Outcome reporting bias in clinical trials: why monitoring mattersBMJ 2017; 356 doi: https://doi.org/10.1136/bmj.j408 (Published 14 February 2017) Cite this as: BMJ 2017;356:j408
- 1Departments of Medicine, Health Research and Policy, and Statistics, and Meta-Research Innovation Center at Stanford (METRICS), Stanford University, Palo Alto, CA 94305, USA
- 2Division of Medical Ethics, School of Medicine, NYU Langone Medical Center, New York, NY 10016, USA
- 3Clinical Research, BUC (Biosciences UAM+CSIC) Program, International Campus of Excellence, Universidad Autónoma de Madrid, Ciudad Universitaria de Cantoblanco, Madrid 28049, Spain
- Correspondence to: J P A Ioannidis
Selective reporting of outcomes can bias clinical trials.1 This happens when investigators publish some prespecified outcomes but not others, depending on the nature and direction of the results. They may also add outcomes that were not prespecified or modify some of the prespecified outcomes in subtle or major ways. These selective reporting practices tend to make trial results more attractive but also spurious.
The proposed solution has been trial registration, including the explicit listing of prespecified outcomes before launch, and the transparent description of all changes that occur afterwards. The BMJ asks the guarantor of research to sign a declaration of transparency at submission, stating that the manuscript is an “honest, accurate, and transparent account” of the methods and results, including explanations of “any discrepancies from the study as planned” (http://www.bmj.com/about-bmj/resources-authors/). We discuss efforts to identify discrepancies between trial protocols and published papers and outline possible quality control measures for the future.
From October 2015 to January 2016 the Centre for Evidence Based Medicine Outcome Monitoring Project (COMPare) team checked articles published in the top five general medicine journals based on impact factor—New England Journal of Medicine, Lancet, JAMA, The BMJ, and Annals of Internal Medicine—against protocols and registries pre-dating trial launch.2 Only nine of the 67 clinical trials published (13%) were “perfectly reported,” that is all primary and secondary outcomes were the same in the protocols or registries and the articles. COMPare found that investigators didn’t report the results of 354 outcomes that were prespecified in protocols or registries and that they added—without flagging it to the editor and reviewers—357 outcomes that were not prespecified. COMPare sent correction letters to the five journals and corresponded further when journals refused to publish the corrections.
To date only The BMJ and Lancet have agreed to highlight discrepancies and publish corrections. Two of the three trials in The BMJ have been corrected, and correction letters have been published.

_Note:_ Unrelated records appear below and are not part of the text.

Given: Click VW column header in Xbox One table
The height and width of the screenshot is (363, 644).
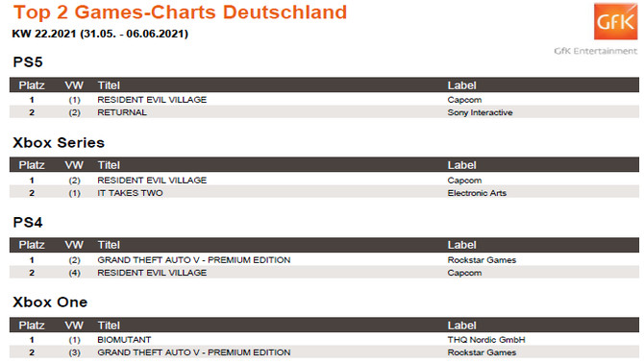Looking at the screenshot, I should point(74,326).
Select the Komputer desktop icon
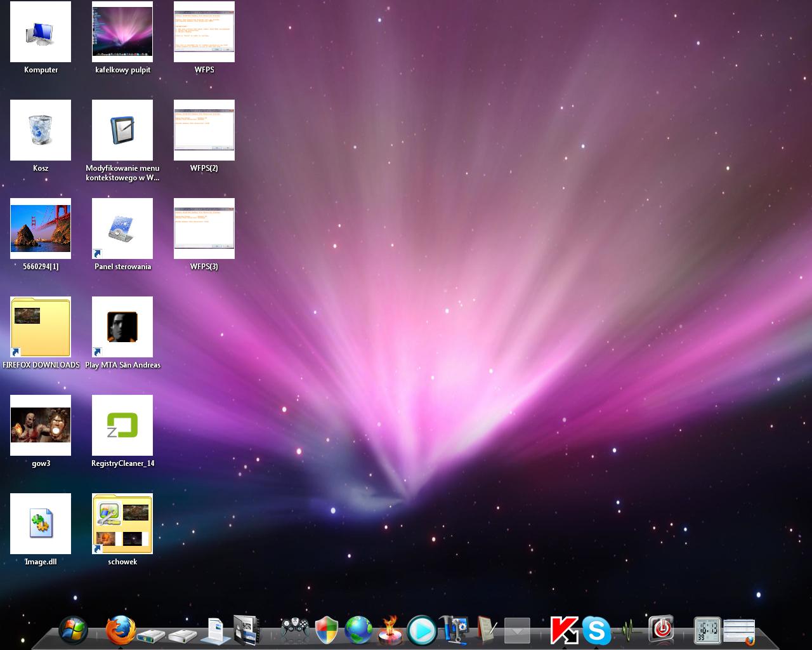The height and width of the screenshot is (650, 812). 41,32
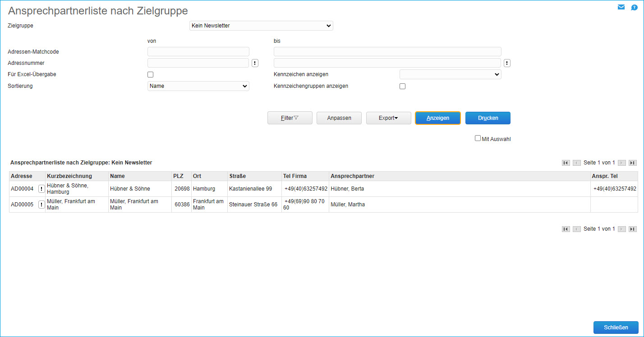Open the Zielgruppe dropdown showing Kein Newsletter
Viewport: 644px width, 337px height.
coord(261,25)
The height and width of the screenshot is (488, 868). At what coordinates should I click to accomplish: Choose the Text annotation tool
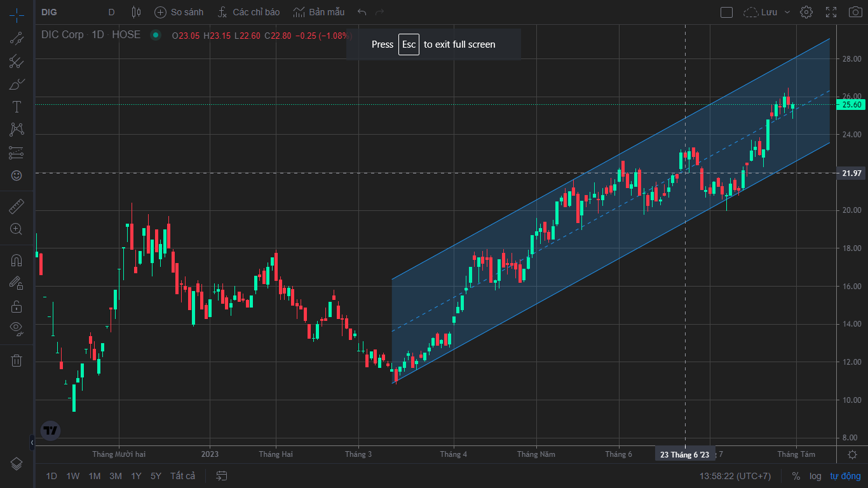(17, 107)
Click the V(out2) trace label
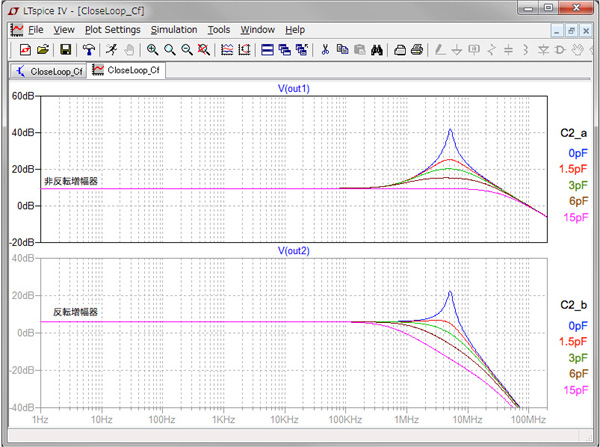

As at May 2016 Lancet had published 11 of COMPare’s 19 correction letters, but they were accompanied by replies from the original trial authors, who typically argued that what they did was correct. New England Journal of Medicine, JAMA, and Annals of Internal Medicine did not make corrections. Their justifications include: that not all outcomes are published in the same paper (for example, some secondary outcomes are in secondary publications); that there is not enough space to report all secondary outcomes; that protocols change for good reasons, so a fairer comparison would be the published paper versus the latest protocol update; and that editors and reviewers should ensure that important outcomes are reported and best analyses are applied, even if they are not prespecified. The COMPare team replied that they simply sought explicit acknowledgment and justification for adding, deleting, or changing outcomes.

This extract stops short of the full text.